I always try and do mock fits, or parts, before making the final part.

And MDF sheets a very cheap compaired to a sheet or selection of aluminium.

I have loads more room then I thought I was going to have.

Making the plate is no problem, I can make it as thin or fat as I like. 

I just wanted to see what thickness pepole would recommend, as the motor would be hanging from the plate / gearbox.


----------



## Woodsmith (Jun 5, 2008)

The motor would have support from the engine mount at that end and so it shouldn't really be fully cantilevered from the bellhousing.

25mm should be plenty strong enough. I was using a 19mm plate when I was working on my MR2 project.

Are you able to get perfect alignment for the coupler with the single plate?

If not then you could use two plates, one on the bell housing and one on the motor. With the assembly vertical, motor on top, the motor could then be moved around, running at 12v, until it is running smooth and quiet before the plates are bolted together.

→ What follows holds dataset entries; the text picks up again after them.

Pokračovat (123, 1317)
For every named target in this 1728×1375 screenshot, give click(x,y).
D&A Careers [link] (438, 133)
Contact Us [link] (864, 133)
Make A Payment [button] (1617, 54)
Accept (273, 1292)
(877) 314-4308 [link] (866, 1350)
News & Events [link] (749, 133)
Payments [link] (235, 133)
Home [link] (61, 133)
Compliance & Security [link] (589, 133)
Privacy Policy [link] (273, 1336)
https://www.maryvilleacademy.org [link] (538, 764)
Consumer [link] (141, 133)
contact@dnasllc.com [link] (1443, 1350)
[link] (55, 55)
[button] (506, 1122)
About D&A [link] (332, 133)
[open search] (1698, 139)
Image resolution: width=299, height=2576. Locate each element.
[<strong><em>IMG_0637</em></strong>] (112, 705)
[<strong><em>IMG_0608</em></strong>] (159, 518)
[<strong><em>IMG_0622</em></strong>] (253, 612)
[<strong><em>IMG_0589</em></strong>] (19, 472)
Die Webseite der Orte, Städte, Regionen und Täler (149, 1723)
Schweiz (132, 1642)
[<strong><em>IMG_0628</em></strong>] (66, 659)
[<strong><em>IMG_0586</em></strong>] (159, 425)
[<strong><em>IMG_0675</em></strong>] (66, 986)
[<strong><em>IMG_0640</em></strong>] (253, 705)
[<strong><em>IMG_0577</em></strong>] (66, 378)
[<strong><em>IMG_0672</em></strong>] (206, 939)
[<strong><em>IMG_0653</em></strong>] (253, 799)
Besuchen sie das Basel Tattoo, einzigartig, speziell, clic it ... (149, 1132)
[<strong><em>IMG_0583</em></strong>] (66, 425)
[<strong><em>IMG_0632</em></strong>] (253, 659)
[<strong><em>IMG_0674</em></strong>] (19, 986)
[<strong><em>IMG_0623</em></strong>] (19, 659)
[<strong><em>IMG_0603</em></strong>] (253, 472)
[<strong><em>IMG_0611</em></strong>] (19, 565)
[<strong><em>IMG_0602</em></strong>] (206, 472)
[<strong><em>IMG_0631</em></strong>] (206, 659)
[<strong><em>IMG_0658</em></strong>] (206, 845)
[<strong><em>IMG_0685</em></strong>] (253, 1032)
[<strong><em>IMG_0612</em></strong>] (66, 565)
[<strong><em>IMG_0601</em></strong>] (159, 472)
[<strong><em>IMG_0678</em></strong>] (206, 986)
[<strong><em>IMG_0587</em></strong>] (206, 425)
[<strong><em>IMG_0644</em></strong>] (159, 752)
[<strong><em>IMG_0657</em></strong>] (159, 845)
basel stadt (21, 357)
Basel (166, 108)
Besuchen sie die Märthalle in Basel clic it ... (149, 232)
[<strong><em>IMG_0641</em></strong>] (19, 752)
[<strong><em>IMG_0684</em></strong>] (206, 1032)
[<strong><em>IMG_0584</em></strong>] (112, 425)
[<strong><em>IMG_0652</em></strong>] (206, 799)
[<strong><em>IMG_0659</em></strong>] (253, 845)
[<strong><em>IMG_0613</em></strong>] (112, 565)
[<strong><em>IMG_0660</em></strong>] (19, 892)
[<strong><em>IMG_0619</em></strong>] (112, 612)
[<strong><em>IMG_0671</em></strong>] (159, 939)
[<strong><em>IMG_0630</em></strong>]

The main thing with the thickness of the plate is the 'magic number', the distance from the face of the bellhousing to the clutch face of the flywheel, to ensure the clutch is in the right place to operate properly.
changing the thickness of the adapter plate changes the magic number.

Usually where and how you mount the flywheel to the motor shaft is dependent on the thickness of the adapter plate you are using. Likewise if you need awkward coupling parts to get the flywheel on the shaft then the adapter plate may need to be thicker to allow space for it all to fit in there.

Not sure if you have got that far yet.


----------



## Mad Professor (Dec 18, 2010)

I am not sure if I am going to use a clutch / flywheel, or just connect the motor to the input shaft.

This is something I am going to have to look into some more.


----------



## Woodsmith (Jun 5, 2008)

You will still need to have the coupler to hand anyway to determine if the adapter needs to be any different in thickness. Or, see what thickness of Aluminium plate you can get cheaply and then see if you can get your coupler to fit the space remaining. 

Your MDF plate looks good and will be a great template. You should be able to test run with that at 12v to check everything is good.

I have run two motors with a plywood and an MDF drive end cap, without bearings, for testing.


----------